Search for the word "will" in the entries. Each line that holds it should be copied.

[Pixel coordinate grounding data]
══════

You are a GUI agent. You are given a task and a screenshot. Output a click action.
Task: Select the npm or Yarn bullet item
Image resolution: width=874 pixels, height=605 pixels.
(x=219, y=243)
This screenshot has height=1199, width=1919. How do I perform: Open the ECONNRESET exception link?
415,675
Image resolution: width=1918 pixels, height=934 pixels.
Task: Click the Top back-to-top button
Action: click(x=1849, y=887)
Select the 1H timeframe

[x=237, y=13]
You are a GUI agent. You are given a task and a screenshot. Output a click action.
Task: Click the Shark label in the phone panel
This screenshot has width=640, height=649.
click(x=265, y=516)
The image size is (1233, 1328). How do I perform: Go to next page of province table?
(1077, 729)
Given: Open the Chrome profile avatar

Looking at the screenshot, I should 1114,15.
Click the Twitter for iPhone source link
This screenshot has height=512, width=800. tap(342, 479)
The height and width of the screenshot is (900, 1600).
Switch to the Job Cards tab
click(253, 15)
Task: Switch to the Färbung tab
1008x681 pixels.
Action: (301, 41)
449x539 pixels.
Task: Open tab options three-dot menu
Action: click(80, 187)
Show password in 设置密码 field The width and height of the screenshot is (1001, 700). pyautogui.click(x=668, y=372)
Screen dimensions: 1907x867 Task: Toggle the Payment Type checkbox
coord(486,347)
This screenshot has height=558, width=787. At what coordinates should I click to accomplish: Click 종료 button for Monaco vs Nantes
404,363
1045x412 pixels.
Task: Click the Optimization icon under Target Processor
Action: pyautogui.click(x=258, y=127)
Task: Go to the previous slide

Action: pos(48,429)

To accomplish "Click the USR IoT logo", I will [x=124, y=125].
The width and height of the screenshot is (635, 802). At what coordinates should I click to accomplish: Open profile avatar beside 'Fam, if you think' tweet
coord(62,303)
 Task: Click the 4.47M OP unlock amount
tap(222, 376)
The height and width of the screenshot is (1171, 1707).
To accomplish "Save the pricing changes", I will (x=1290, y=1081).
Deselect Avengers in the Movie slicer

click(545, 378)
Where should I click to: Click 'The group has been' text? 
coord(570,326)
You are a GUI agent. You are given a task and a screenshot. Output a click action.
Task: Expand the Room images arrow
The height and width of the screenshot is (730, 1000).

══════

▶ PROBLEM SOLUTION
To accomplish "Click the USR IoT logo", I will [x=124, y=125].
To accomplish "Save the pricing changes", I will (x=1290, y=1081).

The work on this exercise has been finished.